Teks Bacaan –
==*==

Dalam bidang kimia ada Jābir ibn Ḥayyān (Geber) dan al-Bīrūnī (362-442 H/973-1050 M). Sebagian karya Jābir ibn Ḥayyān memaparkan metode-metode pengolahan berbagai zat kimia maupun metode pemurniannya. Sebagian besar kata untuk menunjukkan zat dan bejana-bejana kimia yang belakangan menjadi bahasa orang-orang Eropa berasal dari karya-karyanya. Sementara itu, al-Bīrūnī mengukur sendiri gaya berat khusus dari beberapa zat yang mencapai ketepatan tinggi.
Dalam bidang botani, zoologi, mineralogi, karya orang Arab mencakup gambaran dan daftar berbagai macam tanaman, binatang, dan batuan. Beberapa di antaranya memiliki kegunaan praktis, yakni ketika karya tersebut dihubungkan dengan bidang farmakologi dan perawatan medis.
Selain disiplin-disiplin ilmu di atas, sebagian umat Islam juga menekuni logika dan filsafat. Sebut saja al-Kindī, al-Fārābī (w. 950 M), Ibn Sīnā atau Avicenna (w. 1037 M), al-Ghazālī (w. 1111 M), Ibn Bājah atau Avempace (w. 1138 M), Ibn Ṭufayl atau Abubacer (w. 1185 M), dan Ibn Rushd atau Averroes (w. 1198 M). Menurut Felix Klein-Franke, al-Kindī berjasa membuat filsafat dan ilmu Yunani dapat diakses dan membangun fondasi filsafat dalam Islam dari sumber-sumber yang jarang dan sulit, yang sebagian di antaranya kemudian diteruskan dan dikembangkan oleh al-Fārābī. Al-Kindī sangat ingin memperkenalkan filsafat dan sains Yunani kepada sesama pemakai bahasa Arab, seperti yang sering dia tandaskan, dan menentang para teolog ortodoks yang menolak pengetahuan asing. Menurut Betrand Russell, Ibn Rushd lebih terkenal dalam filsafat Kristen daripada filsafat Islam. Dalam filsafat Islam dia sudah berakhir, dalam filsafat Kristen dia baru lahir. Pengaruhnya di Eropa sangat besar, bukan hanya terhadap para skolastik, tetapi juga pada sebagian besar pemikir-pemikir bebas non-profesional, yang menentang keabadian dan disebut Averroists. Di Kalangan filosof profesional, para pengagumnya pertama-tama adalah dari kalangan Franciscan dan di Universitas Paris. Rasionalisme Ibn Rushd inilah yang mengilhami orang Barat pada abad pertengahan dan mulai membangun kembali peradaban mereka yang sudah terpuruk berabad-abad lamanya yang terwujud dengan lahirnya zaman pencerahan atau renaisans.

==*==

Data yang Tersedia –
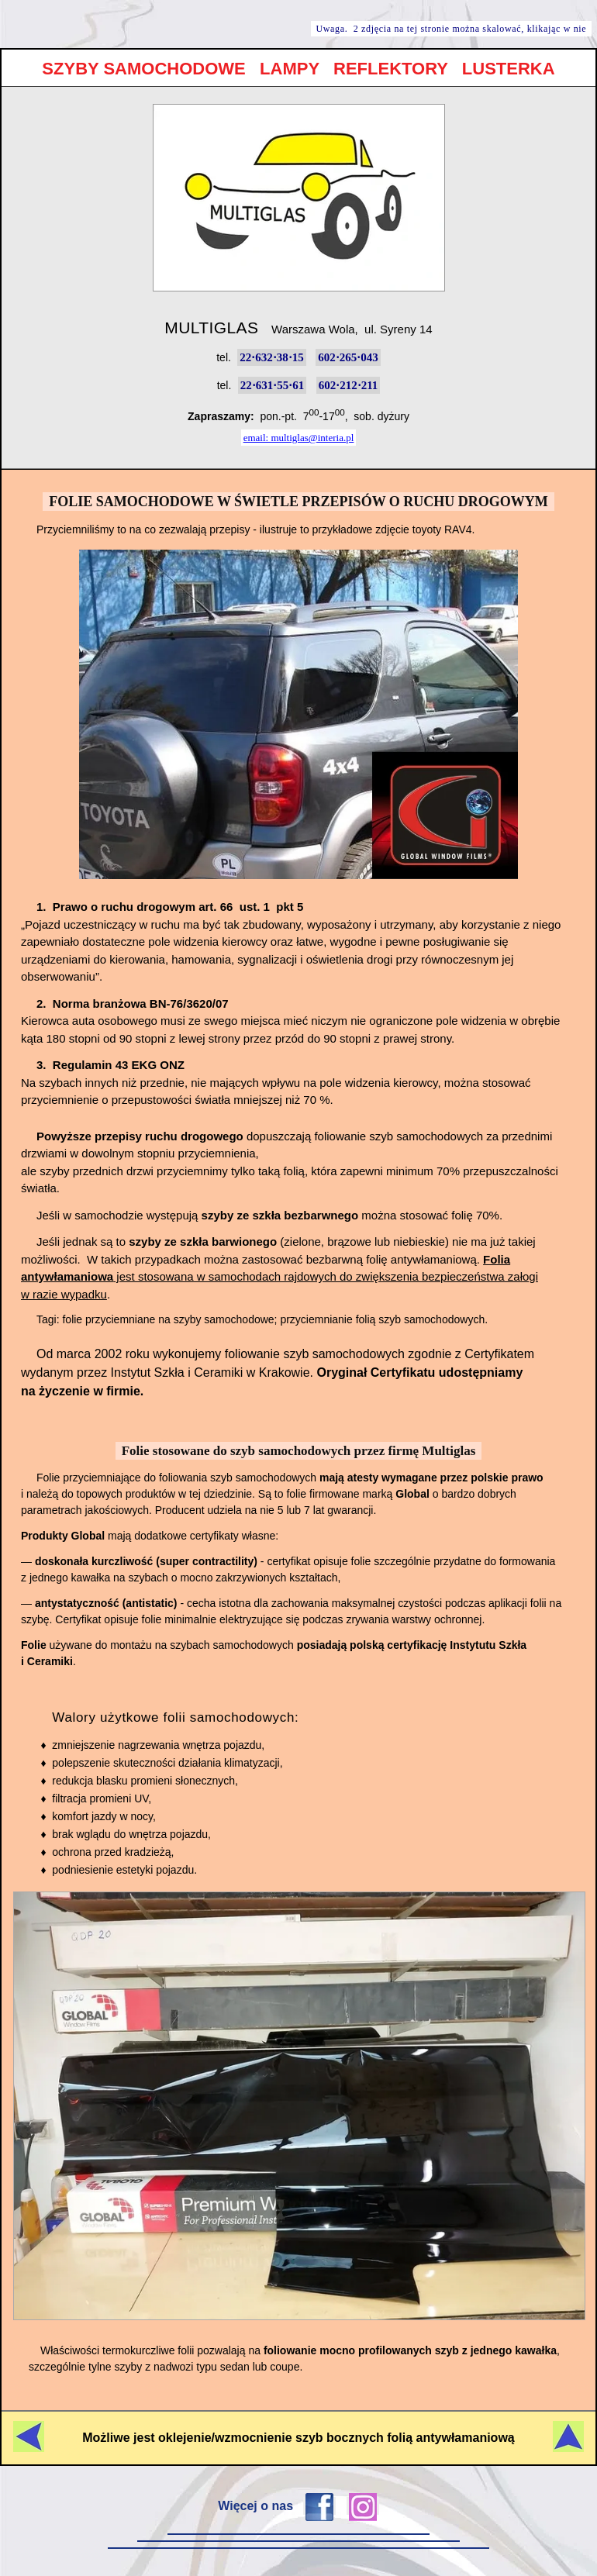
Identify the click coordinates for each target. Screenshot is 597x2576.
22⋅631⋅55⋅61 (272, 385)
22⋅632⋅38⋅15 (272, 357)
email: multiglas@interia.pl (298, 437)
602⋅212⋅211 (348, 385)
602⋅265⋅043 (348, 357)
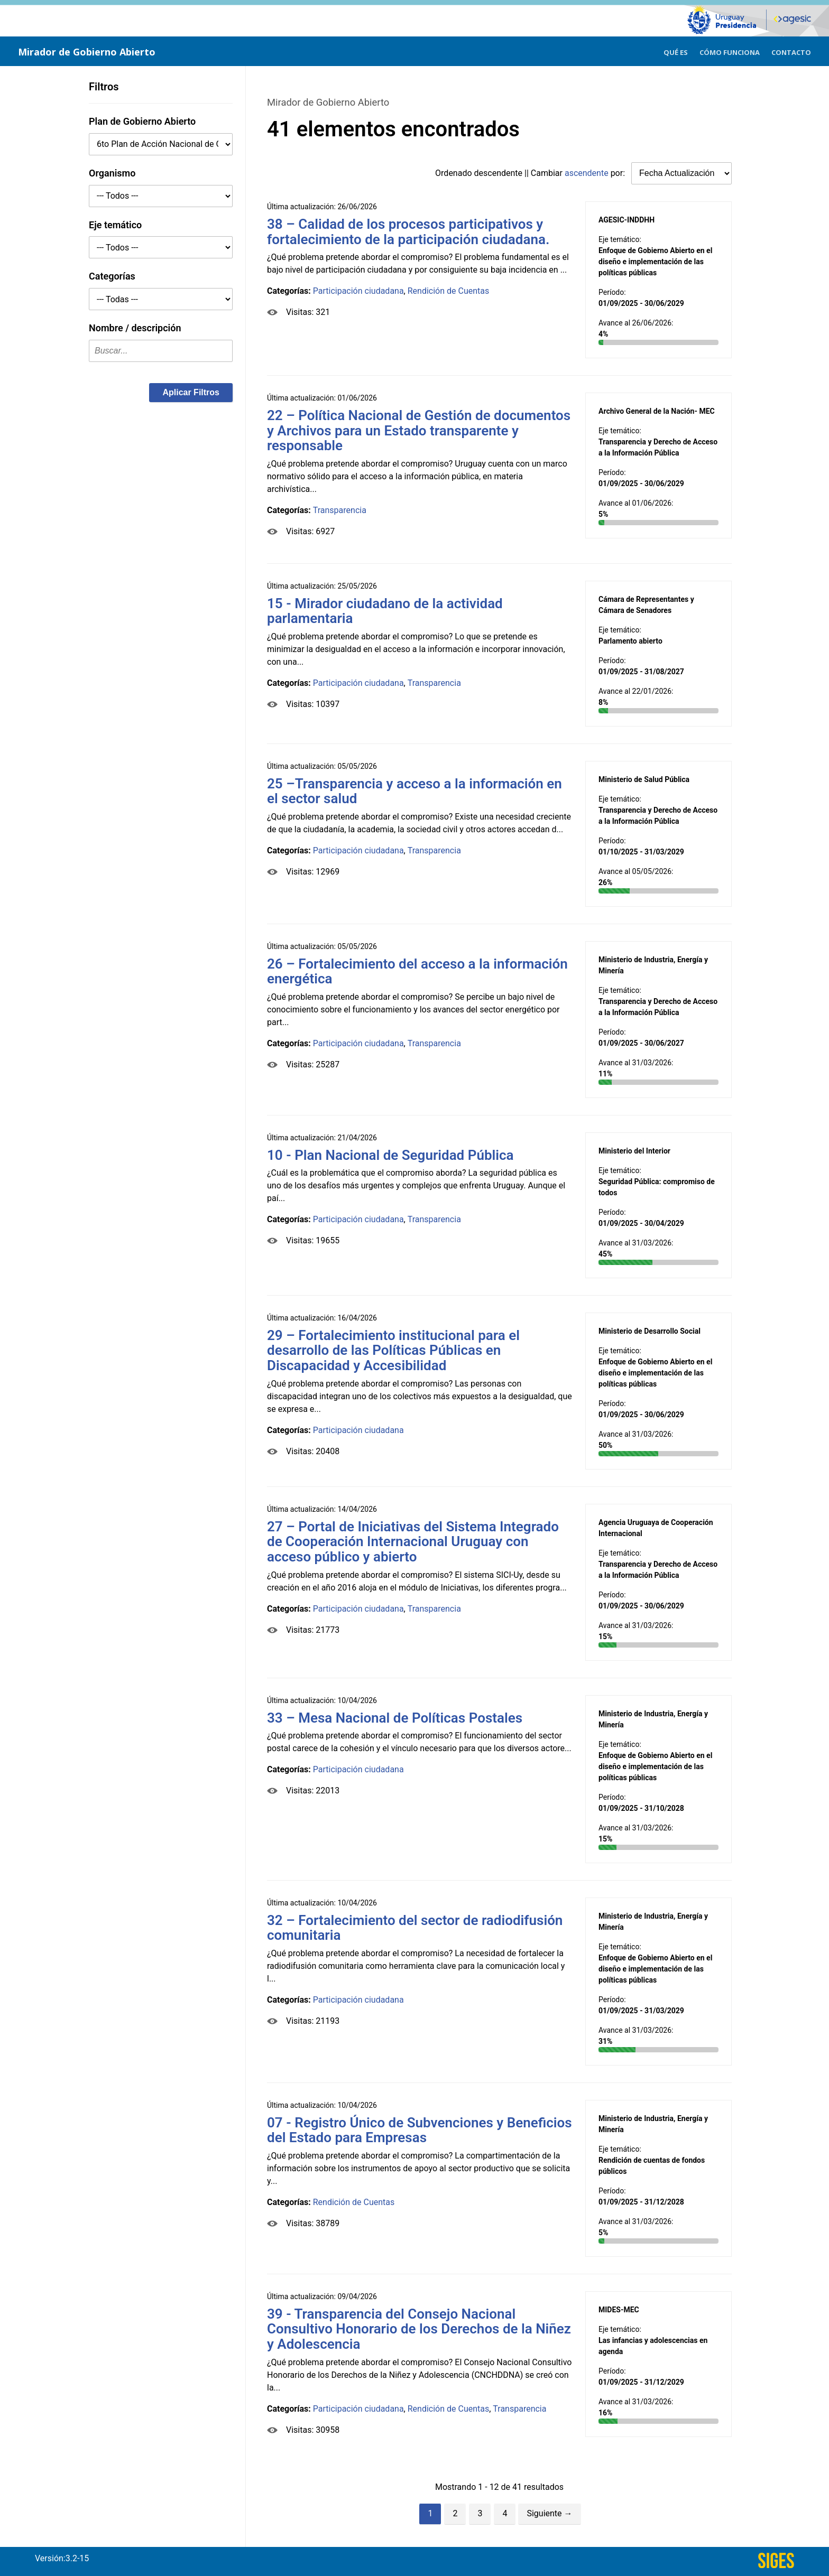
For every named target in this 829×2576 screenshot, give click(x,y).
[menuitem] (676, 51)
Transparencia (339, 510)
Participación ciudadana (358, 291)
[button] (191, 392)
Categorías (112, 276)
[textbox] (161, 351)
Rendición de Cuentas (449, 291)
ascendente (587, 173)
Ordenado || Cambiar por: (531, 173)
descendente (498, 173)
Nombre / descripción (135, 327)
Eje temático (115, 224)
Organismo (112, 173)
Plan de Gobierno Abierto (142, 121)
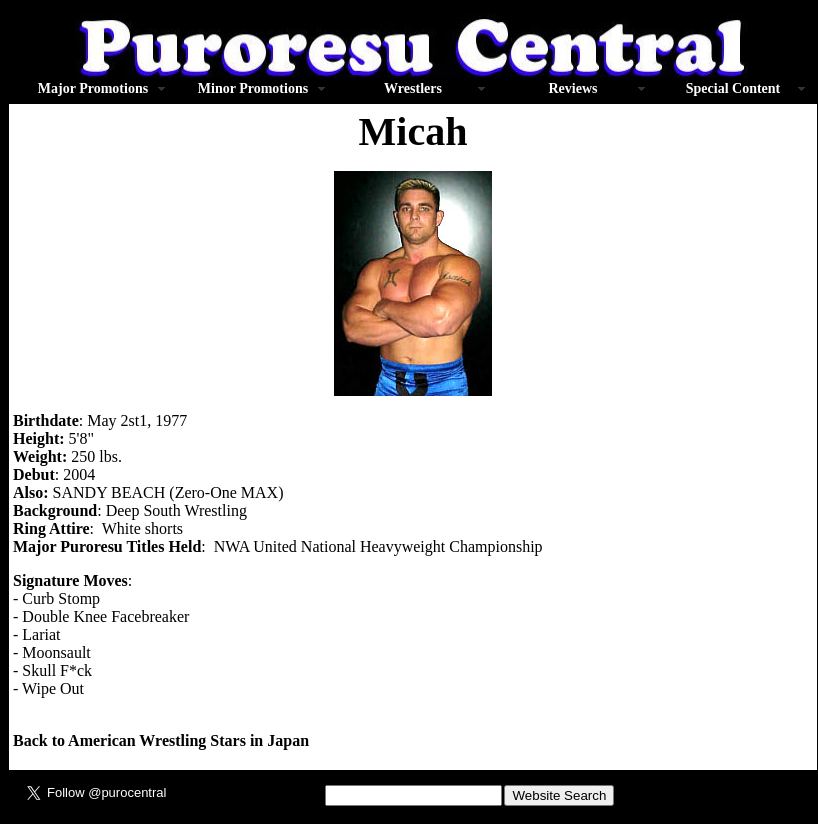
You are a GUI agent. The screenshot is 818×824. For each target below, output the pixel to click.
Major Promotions (93, 88)
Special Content (733, 88)
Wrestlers (413, 88)
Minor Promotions (253, 88)
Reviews (573, 88)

==*==

Tugas yang Dikerjakan –
1 > Jawablah pertanyaan berikut berdasarkan teks bacaan.
(a) Apa yang diukur sendiri oleh al-Bīrūnī?
(b) Dengan bidang apa karya botani, zoologi, dan mineralogi dihubungkan sehingga memiliki kegunaan praktis?
(c) Menurut Betrand Russell, dalam filsafat apa Ibn Rushd lebih terkenal?
2 > Ambil setiap baris data yang memuat kata "each". Perhatikan perbedaan huruf besar dan huruf kecil.
Teks bacaan dan baris-baris data tidak memiliki kaitan satu sama lain.

Jawaban Setiap Tugas –
1 >
(a) Gaya berat khusus dari beberapa zat.
(b) Bidang farmakologi dan perawatan medis.
(c) Filsafat Kristen.

2 >
Identify the click coordinates for each target. Screenshot is 597x2576.
You are a GUI agent. The screenshot is 818×824. For each target below, output the pixel to click.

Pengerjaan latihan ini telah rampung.